In an interview with El País, the writer revealed that he will return to portray Peru in his new novel.
Mario Vargas Llosa will enter the French Academy, called the house of “the immortals”, on February 9, 2023. The writer, even, enters this institution, being the first writer to do so without having an original work in the French language. Between these days of preparation and being exposed to the spotlight, Vargas Llosa He has given two interviews to Spanish media. In one of them, he reveals that he has finished a new novel that returns him to writing about his first homeland, the Peru.
Between questions about his sentimental life, Vargas Llosa, to try to evade them, reveals what would be his new work. “I have finished a novel about Peruvian music, about the Peruvian waltz“, he declares for El País.
As is recalled, the writer visited Peru on 2022, to find settings for his new play. “His three children of him have traveled with my father scenes of the novel that he writes, set in Peru. At the time, we will turn it into a short documentary to show you how he investigates a novel and the use that his creative process makes of reality.”, wrote Álvaro Vargas Llosa, his son, on Twitter. Among the regions that the Peruvian Nobel Prize winner visited were Lambayeque and La Libertad.

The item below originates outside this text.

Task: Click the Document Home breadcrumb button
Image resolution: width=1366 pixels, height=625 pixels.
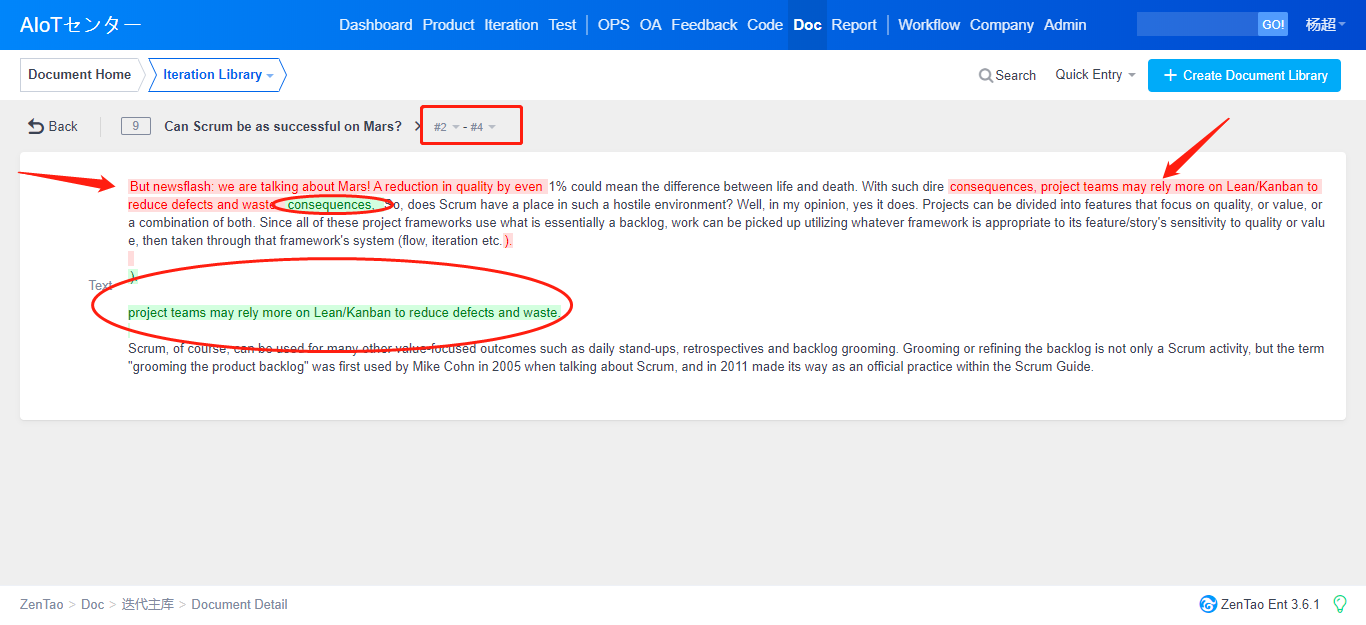Action: 80,75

What did Vargas Llosa say about “writing”?
In an interview with the newspaper El País, Vargas Llosa it also reveals what the act of writing has been like for him since he was young. “I suffered a lot writing and, at the same time, I wanted to improve. My style was very primitive. I needed to improve it. In the newspaper that was impossible, because the papers had to be delivered immediately. I have suffered a lot with style. And, furthermore, whenever I sat down to write, I said to myself: you have to suppress the adjectives. That is the important thing: that there are no adjectives”, revealed the writer.
According to his words, Varga Llosa always tried”that the characters go out, that they live on their own. It was very important that people did not obstruct language and that language was at the service of people who lived in a novel.. That was always my obsession. Not now, not now. But my obsession when writing the first novels was not to give language precedence over the activities of the characters.”